The original study where DCS was demonstrated to be effective in ameliorating neuropathic pain in rodents⁶ demonstrated not only that DCS reduces tactile sensitivity for the paw with neuropathic injury but also showed complete reversal of place avoidance, when paw mechanical stimulation was competed with the aversiveness of a white compartment. This result suggests that DCS diminishes the negative emotional load of neuropathic pain much more than its sensory component. Somewhat consistent with this observation, the current study showed an increase in PANAS positive scores at six weeks of DCS treatment (with no change in PANAS negative scores), which suggests improvement in positive emotional affect, reflecting higher energy, more pleasurable engagement, and increased extroversion. Thus, improved mood accompanied with decreased pain seem to also have been observed in the chronic low back pain patients.

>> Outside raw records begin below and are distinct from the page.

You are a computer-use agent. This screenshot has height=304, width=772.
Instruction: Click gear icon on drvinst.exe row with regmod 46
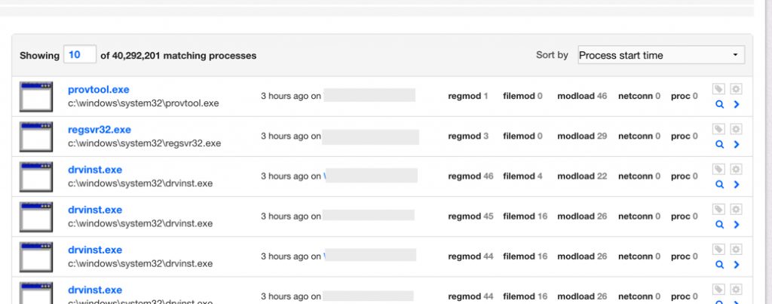click(737, 169)
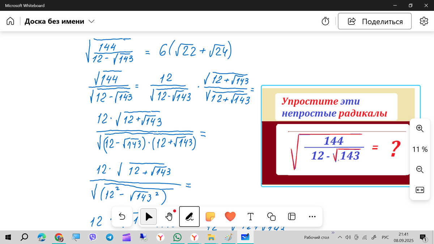This screenshot has width=434, height=244.
Task: Open Telegram from the taskbar
Action: (x=110, y=237)
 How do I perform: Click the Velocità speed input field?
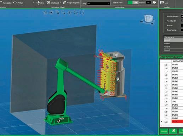[149, 2]
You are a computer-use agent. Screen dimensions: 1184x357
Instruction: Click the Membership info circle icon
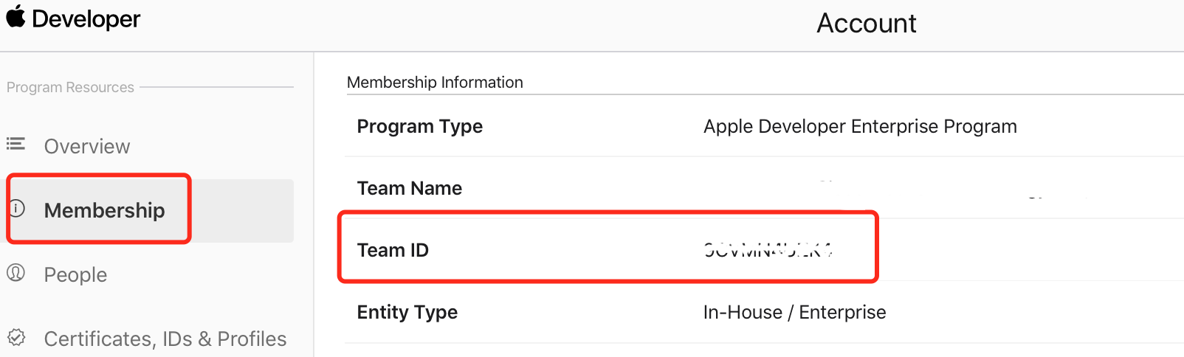point(17,208)
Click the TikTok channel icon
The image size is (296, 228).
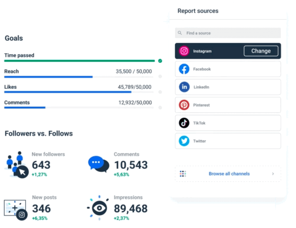pyautogui.click(x=184, y=123)
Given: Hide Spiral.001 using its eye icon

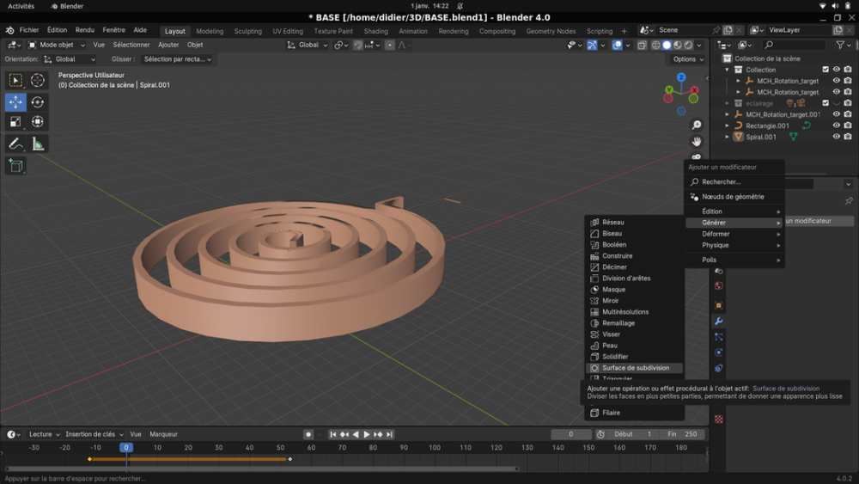Looking at the screenshot, I should click(836, 137).
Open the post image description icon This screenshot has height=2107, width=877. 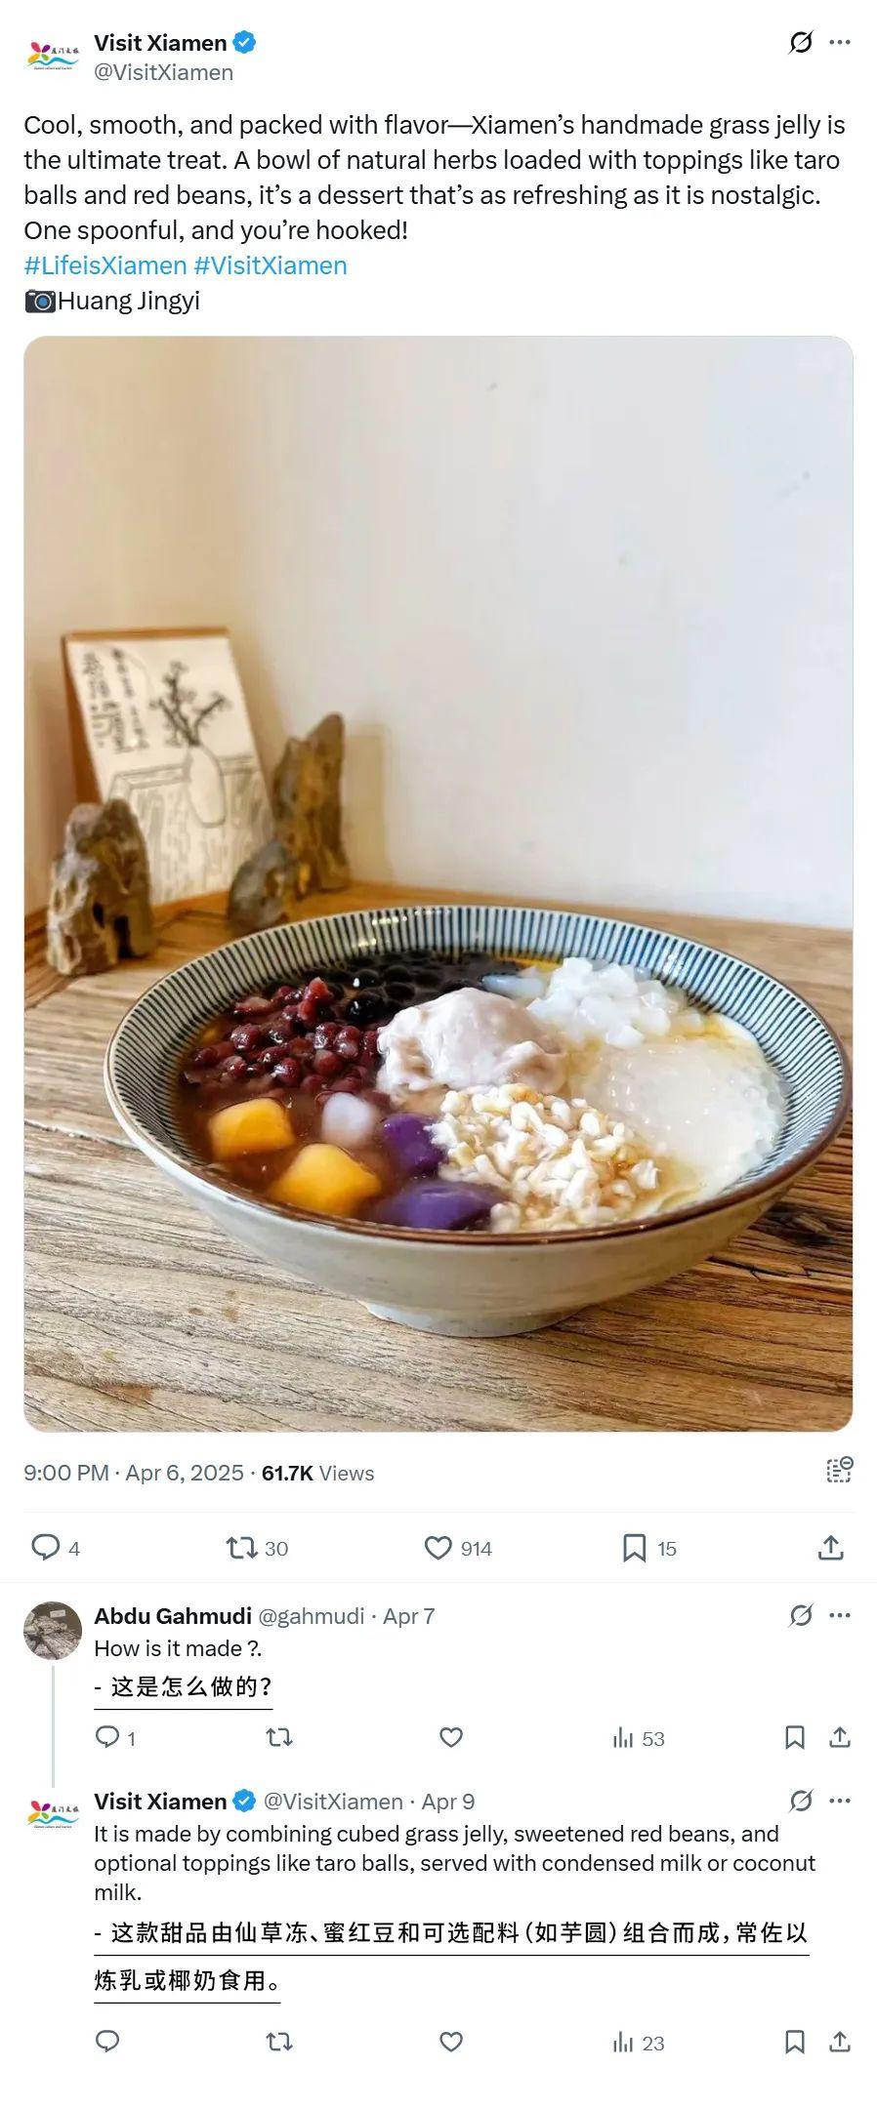(839, 1471)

The original study of DCS reducing neuropathic pain also showed that the primary site of action of DCS was through the glycine partial agonist site on the N-methyl-D-aspartate receptor localized specifically in the pre-limbic portion of the mPFC, with no effects on multiple other regions most importantly within the spinal cord.⁶ An observation that is important to consider given that three recent studies show that manipulating activity or excitability of pre-limbic neurons can completely reverse neuropathic pain-like behavior in rodents.^23,29,30 Thus, we surmise that in the current trial as well DCS effects for relieving back pain were being mediated through the same mechanism and brain pathway as observed in the rodent.

Limitations of this study include the small sample size, and the relatively short follow-up period available. In a condition such as CBP, longer follow up would be ideal to evaluate maintenance of pain-relief benefit, and a larger number of subjects would allow evaluation of whether there were subgroups of individuals with CBP who might respond in a differential manner to DCS. Additionally, because of the dose-titration design, it was not possible to differentiate a dosage from time effect.

Conclusion

Although the current study remains preliminary and exploratory in nature, the obtained results imply further studies of DCS as a treatment option for chronic pain are warranted. Future studies should consider longer duration treatments as well as assess post-treatment cessation persistence of pain relief.

Declaration of Conflicting Interests

The author(s) declared no potential conflicts of interest with respect to the research, authorship, and/or publication of this article.

Funding

The author(s) received no financial support for the research, authorship, and/or publication of this article.